Task to complete: This task calls for every entry below to be repeated exactly.

Data records:
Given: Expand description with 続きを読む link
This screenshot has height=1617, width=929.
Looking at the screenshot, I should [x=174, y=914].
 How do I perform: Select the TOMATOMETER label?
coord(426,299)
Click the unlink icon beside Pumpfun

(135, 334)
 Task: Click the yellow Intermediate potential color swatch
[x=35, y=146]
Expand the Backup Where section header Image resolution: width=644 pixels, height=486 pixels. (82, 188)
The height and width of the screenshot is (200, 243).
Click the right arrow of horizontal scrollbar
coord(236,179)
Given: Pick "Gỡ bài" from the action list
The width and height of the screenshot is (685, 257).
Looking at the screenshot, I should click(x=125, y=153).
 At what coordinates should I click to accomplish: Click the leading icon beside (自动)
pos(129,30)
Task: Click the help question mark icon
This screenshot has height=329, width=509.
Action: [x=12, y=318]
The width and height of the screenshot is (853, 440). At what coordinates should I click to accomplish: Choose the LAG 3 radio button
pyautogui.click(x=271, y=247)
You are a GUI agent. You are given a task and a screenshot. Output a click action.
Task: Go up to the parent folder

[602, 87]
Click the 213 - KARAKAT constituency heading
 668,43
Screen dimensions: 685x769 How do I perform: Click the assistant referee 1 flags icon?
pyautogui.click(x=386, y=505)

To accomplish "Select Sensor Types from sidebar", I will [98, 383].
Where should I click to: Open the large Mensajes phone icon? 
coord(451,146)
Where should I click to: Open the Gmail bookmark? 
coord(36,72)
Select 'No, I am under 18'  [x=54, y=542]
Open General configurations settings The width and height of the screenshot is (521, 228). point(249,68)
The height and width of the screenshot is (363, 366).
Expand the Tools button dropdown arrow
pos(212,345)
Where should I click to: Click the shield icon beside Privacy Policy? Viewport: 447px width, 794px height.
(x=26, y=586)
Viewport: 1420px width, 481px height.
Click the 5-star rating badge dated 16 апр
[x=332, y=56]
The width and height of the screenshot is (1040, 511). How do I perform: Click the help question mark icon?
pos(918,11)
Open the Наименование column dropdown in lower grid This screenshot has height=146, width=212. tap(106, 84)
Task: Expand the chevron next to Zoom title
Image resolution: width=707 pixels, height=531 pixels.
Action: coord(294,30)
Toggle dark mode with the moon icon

Written reply:
Given: Expand description with 続きを読む link
This screenshot has height=1617, width=929.
Looking at the screenshot, I should [x=174, y=914].
 How do I perform: Select the TOMATOMETER label?
coord(426,299)
Click the unlink icon beside Pumpfun

(135, 334)
 Task: Click the yellow Intermediate potential color swatch
[x=35, y=146]
Expand the Backup Where section header Image resolution: width=644 pixels, height=486 pixels. (82, 188)
The height and width of the screenshot is (200, 243).
Click the right arrow of horizontal scrollbar
coord(236,179)
Given: Pick "Gỡ bài" from the action list
The width and height of the screenshot is (685, 257).
Looking at the screenshot, I should click(x=125, y=153).
 At what coordinates should I click to accomplish: Click the leading icon beside (自动)
pos(129,30)
Task: Click the help question mark icon
This screenshot has height=329, width=509.
Action: [x=12, y=318]
The width and height of the screenshot is (853, 440). At what coordinates should I click to accomplish: Choose the LAG 3 radio button
pyautogui.click(x=271, y=247)
You are a GUI agent. You are given a task and a screenshot. Output a click action.
Task: Go up to the parent folder

[602, 87]
Click the 213 - KARAKAT constituency heading
 668,43
Screen dimensions: 685x769 How do I perform: Click the assistant referee 1 flags icon?
pyautogui.click(x=386, y=505)

To accomplish "Select Sensor Types from sidebar", I will [98, 383].
Where should I click to: Open the large Mensajes phone icon? 
coord(451,146)
Where should I click to: Open the Gmail bookmark? 
coord(36,72)
Select 'No, I am under 18'  [x=54, y=542]
Open General configurations settings The width and height of the screenshot is (521, 228). point(249,68)
The height and width of the screenshot is (363, 366).
Expand the Tools button dropdown arrow
pos(212,345)
Where should I click to: Click the shield icon beside Privacy Policy? Viewport: 447px width, 794px height.
(x=26, y=586)
Viewport: 1420px width, 481px height.
Click the 5-star rating badge dated 16 апр
[x=332, y=56]
The width and height of the screenshot is (1040, 511). How do I perform: Click the help question mark icon?
pos(918,11)
Open the Наименование column dropdown in lower grid This screenshot has height=146, width=212. tap(106, 84)
Task: Expand the chevron next to Zoom title
Image resolution: width=707 pixels, height=531 pixels.
Action: coord(294,30)
Toggle dark mode with the moon icon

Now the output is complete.